__EXERCISE DETAILS__
Could you reproduce the material below word for word, keeping every line as it appears?
════════════════
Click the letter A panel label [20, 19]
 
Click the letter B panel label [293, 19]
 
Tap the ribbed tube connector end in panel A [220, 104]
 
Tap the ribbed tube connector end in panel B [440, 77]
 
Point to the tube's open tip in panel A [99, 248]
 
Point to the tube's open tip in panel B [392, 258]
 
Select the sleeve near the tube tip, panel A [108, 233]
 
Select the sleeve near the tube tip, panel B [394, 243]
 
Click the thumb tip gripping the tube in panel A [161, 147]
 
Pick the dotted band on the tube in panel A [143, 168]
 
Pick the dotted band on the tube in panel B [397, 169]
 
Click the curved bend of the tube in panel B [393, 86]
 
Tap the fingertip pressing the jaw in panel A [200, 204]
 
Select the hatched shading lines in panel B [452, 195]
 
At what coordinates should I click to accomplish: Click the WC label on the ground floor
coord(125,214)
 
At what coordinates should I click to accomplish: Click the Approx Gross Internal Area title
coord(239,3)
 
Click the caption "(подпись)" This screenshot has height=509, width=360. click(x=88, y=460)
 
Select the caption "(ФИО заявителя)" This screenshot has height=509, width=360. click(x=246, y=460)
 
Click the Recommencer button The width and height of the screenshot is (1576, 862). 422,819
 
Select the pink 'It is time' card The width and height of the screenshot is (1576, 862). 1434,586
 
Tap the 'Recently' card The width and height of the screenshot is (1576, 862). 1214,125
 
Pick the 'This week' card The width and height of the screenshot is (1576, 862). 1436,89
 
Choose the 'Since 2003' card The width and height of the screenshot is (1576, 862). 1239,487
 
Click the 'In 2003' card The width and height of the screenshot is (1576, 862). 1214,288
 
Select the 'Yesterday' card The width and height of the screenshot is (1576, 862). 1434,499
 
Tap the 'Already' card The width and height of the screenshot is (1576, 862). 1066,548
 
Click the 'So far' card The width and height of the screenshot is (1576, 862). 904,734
════════════════
__RESPONSE__
Click the letter A panel label [20, 19]
 
Click the letter B panel label [293, 19]
 
Tap the ribbed tube connector end in panel A [220, 104]
 
Tap the ribbed tube connector end in panel B [440, 77]
 
Point to the tube's open tip in panel A [99, 248]
 
Point to the tube's open tip in panel B [392, 258]
 
Select the sleeve near the tube tip, panel A [108, 233]
 
Select the sleeve near the tube tip, panel B [394, 243]
 
Click the thumb tip gripping the tube in panel A [161, 147]
 
Pick the dotted band on the tube in panel A [143, 168]
 
Pick the dotted band on the tube in panel B [397, 169]
 
Click the curved bend of the tube in panel B [393, 86]
 
Tap the fingertip pressing the jaw in panel A [200, 204]
 
Select the hatched shading lines in panel B [452, 195]
 
At what coordinates should I click to accomplish: Click the WC label on the ground floor
coord(125,214)
 
At what coordinates should I click to accomplish: Click the Approx Gross Internal Area title
coord(239,3)
 
Click the caption "(подпись)" This screenshot has height=509, width=360. click(x=88, y=460)
 
Select the caption "(ФИО заявителя)" This screenshot has height=509, width=360. click(x=246, y=460)
 
Click the Recommencer button The width and height of the screenshot is (1576, 862). 422,819
 
Select the pink 'It is time' card The width and height of the screenshot is (1576, 862). 1434,586
 
Tap the 'Recently' card The width and height of the screenshot is (1576, 862). 1214,125
 
Pick the 'This week' card The width and height of the screenshot is (1576, 862). 1436,89
 
Choose the 'Since 2003' card The width and height of the screenshot is (1576, 862). 1239,487
 
Click the 'In 2003' card The width and height of the screenshot is (1576, 862). 1214,288
 
Select the 'Yesterday' card The width and height of the screenshot is (1576, 862). 1434,499
 
Tap the 'Already' card The width and height of the screenshot is (1576, 862). 1066,548
 
Click the 'So far' card The width and height of the screenshot is (1576, 862). 904,734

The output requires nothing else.